Zwischen Rabattverträgen, Hilfsmittelanträgen und Retaxationen freue ich mich immer wieder, wenn Touristen in die Offizin kommen. Sie bringen frischen Wind in den Alltagstrott herein. Erfahrungsgemäß wollen sie außergewöhnliche beziehungsweise selten nachgefragte Produkte kaufen. Noch seltener kommt es vor, dass sie etwas für die Reiseapotheke brauchen. Manchmal wollen sie auch nur wissen, ob es zu Stabilitätsproblemen beim gekauften Arzneimittel kommen kann, beispielsweise, weil sie zurück nach Asien fliegen und die Außentemperatur um die 30 Grad beträgt.
Vor Kurzem kam ein Kunde in die Apotheke, männlich, groß, schlank. Ich sah ihn schon, als er gelassen in der Reihe stand. Er hatte sein Handy in der Hand. Dann kam er endlich dran: „Excuse me, do you have this one?“ Er zeigte mir ein Bild, es war leicht verschwommen. Darunter sah ich zwei Zeilen mit ganz vielen asiatischen Schriftzeichen, als Europäerin konnte ich natürlich nicht viel damit anfangen. Chinesisch oder doch Koreanisch? Jetzt bloß keinen Fehler machen! Ich versuchte ganz geschickt an Hintergrundinformationen zu kommen. Er antwortete mir, dass er aus Korea komme. Puuh, erleichtert.
Doch zwischen Wörtern wie 아름다움 und 캡슐 versteckten sich lateinische Buchstaben. Mir wurde warm ums Herz. Ich las: „Schoenheitskapseln“. Da kam ich der Sache schon näher. „I have to buy this capsules for my wife“, erklärte er mir. Und genau die sollten es sein und keine anderen. Vielleicht gibt es dann Ärger zu Hause, wer weiß.

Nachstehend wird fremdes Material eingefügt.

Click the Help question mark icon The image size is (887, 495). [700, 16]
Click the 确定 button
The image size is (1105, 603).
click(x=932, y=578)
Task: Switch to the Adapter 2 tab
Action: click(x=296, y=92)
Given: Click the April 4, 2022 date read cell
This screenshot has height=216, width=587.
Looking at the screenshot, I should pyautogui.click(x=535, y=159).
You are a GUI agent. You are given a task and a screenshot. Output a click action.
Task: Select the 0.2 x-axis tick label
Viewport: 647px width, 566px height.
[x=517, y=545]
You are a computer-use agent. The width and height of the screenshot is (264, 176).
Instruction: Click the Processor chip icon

Ich googelte den Begriff in der Hoffnung, genau dieses Produkt zu finden. Tatsächlich, ich hatte Glück. „I think I’ve found it”, teilte ich ihm glücklich mit. Sein Endorphin-Spiegel erhöhte sich; er begann zu lächeln. Ich suchte nach der PZN, um sie dann schnell im Computer einzugeben. Wenn ich nur „Schönheitskapseln“ eingab, kamen zwar mehrere Produkte, aber ich wusste ja nicht, wie sie aussahen. Beim Großhändler konnte ich auch nicht mehr anrufen.
Ich dachte, Google weiß immer alles, doch auf der Suche nach der PZN kam dann die Ernüchterung: Ich fand einfach keine! Eine Rückfrage beim Kollegen bestätigte meine Vermutung, die Schönheitskapseln waren nur direkt über den Hersteller zu beziehen. „I’m so sorry, I can’t order this capsules. We have to order them from the manufacturer, but you can also do it.“ Da er am nächsten Tag zurückflog, machte ihn die Antwort verständlicherweise nicht glücklich. Er bedankte sich trotzdem für meine Mühe. „Have a nice flight!“, wünschte ich ihm.
Nach dem Googeln von Nahrungsergänzungs- und Arzneimitteln bleibt ja immer mal was hängen. Diesmal habe ich gelernt, dass „Schönheit von innen kommt“. Deshalb soll man auch diese Kapseln schlucken. So zumindest hatte es der Hersteller auf seiner Website beworben.